Nous pouvons donc vivre notre relation au corps selon un dualisme encore plus radical que Descartes, tel un pilote dans son navire, capable de contrôler le corps par la seule volonté indépendamment de nos sens !

Nous avons quand même besoin d’un retour sensoriel. Par exemple, le patient a besoin de regarder ses jambes pour visualiser les effets de ses intentions par la stimulation artificielle. Ainsi la boucle de contrôle ne passe plus essentiellement par la proprioception mais par la vue. Le cerveau et les muscles sont les parties d’une même boucle. Nous n’avons pas pu le mesurer, mais notre patient a rapporté un gain de sensibilité : le fait de se voir marcher combiné avec des sensations résiduelles permet cette nouvelle appropriation, comme si une modalité sensorielle était recrutée par un autre sens. On le mesure chez des patients aveugles : ils finissent par activer leur cortex visuel en utilisant le braille par exemple.

 

Et serait-il possible de réactiver également la sensation de façon artificielle ?

Tout à fait. Il est possible de stimuler la sensibilité d’un membre au niveau du cerveau même en cas de perte totale de sensation. Nous n’excluons pas, un jour, de pouvoir restituer la sensation en intégrant des électrodes dans le cerveau qui transmettraient les signaux de retour nerveux provenant de sous la lésion. La boucle serait ainsi complète !

 

Sans ce retour des sens, le patient s’installe-t-il quand même dans un rapport au monde bien plus médié par la volonté que par la sensibilité ?

Sans retour sensoriel, le contrôle moteur reste bancal.

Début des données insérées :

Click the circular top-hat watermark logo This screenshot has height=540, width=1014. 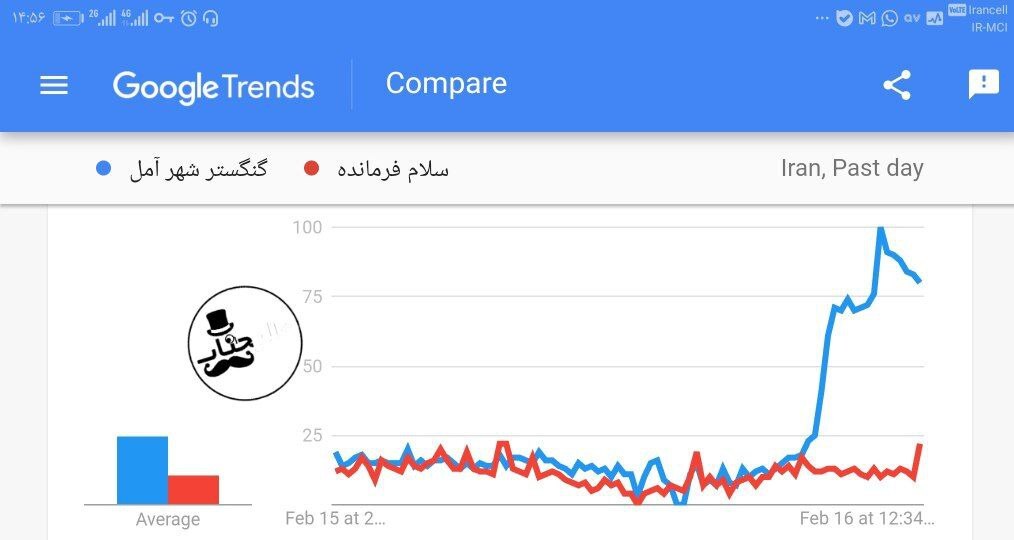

Mais, oui, nous avons ici besoin de cet aspect conscient et volontaire de l’intention du mouvement pour en identifier les supports physiques et ainsi initier l’action. Notre dispositif nous permet cependant aussi de capter et d’étudier des signatures cérébrales issues de processus involontaires ou inconscients.

 

Sachant qu’on ne peut conscientiser l’extraordinaire complexité d’un mouvement, l’intention que vous identifiez serait donc incomplète ?

Oui, nous « discrétisons » les signaux cérébraux pour isoler certaines intentions. Nous ne réactivons pas toute la subtilité de la coordination de la trentaine de muscles de la jambe. Nous sommes contraints par la technologie et nos facultés de décodage. Nous ne savons donc activer que certaines fonctions musculaires. Et avec ce que nous pouvons actionner, nous tâchons de trouver la façon la plus fonctionnelle et naturelle de marcher. Ainsi, nous faisons une approximation de la marche comme un polygone est une approximation d’un cercle. Bien sûr, tout cela est étudié par des physiothérapeutes qui veillent à ce que cette nouvelle façon de marcher n’entraîne pas des compensations qui pourraient être dommageables au patient.

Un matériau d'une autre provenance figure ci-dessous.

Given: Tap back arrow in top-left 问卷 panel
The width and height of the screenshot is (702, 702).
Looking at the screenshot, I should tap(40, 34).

“Avec notre technologie, nous pourrions imaginer amplifier les contractions musculaires chez un sujet sain, et il serait alors possible d’augmenter sa force et sa vitesse”
Henri Lorach

 

Ce dispositif pourrait-il servir à améliorer le sujet sain ?

La question de l’augmentation et du transhumanisme se pose en effet lorsque l’on travaille sur ce type de neurotechnologies. Neuralink, par exemple, la société d’Elon Musk, conçoit des implants cérébraux avec le but assumé de communiquer avec nos ordinateurs. De notre côté, nous voulons restaurer les fonctions endommagées, pas gadgétiser le cerveau humain. Nous voulons permettre au malade de réinvestir son corps. Mais oui, avec notre technologie, nous pourrions imaginer amplifier les contractions musculaires chez un sujet sain, et il serait alors possible d’augmenter sa force et sa vitesse. Ces questions se poseront sûrement mais ce genre de pratiques ne correspondent pas à notre philosophie du soin.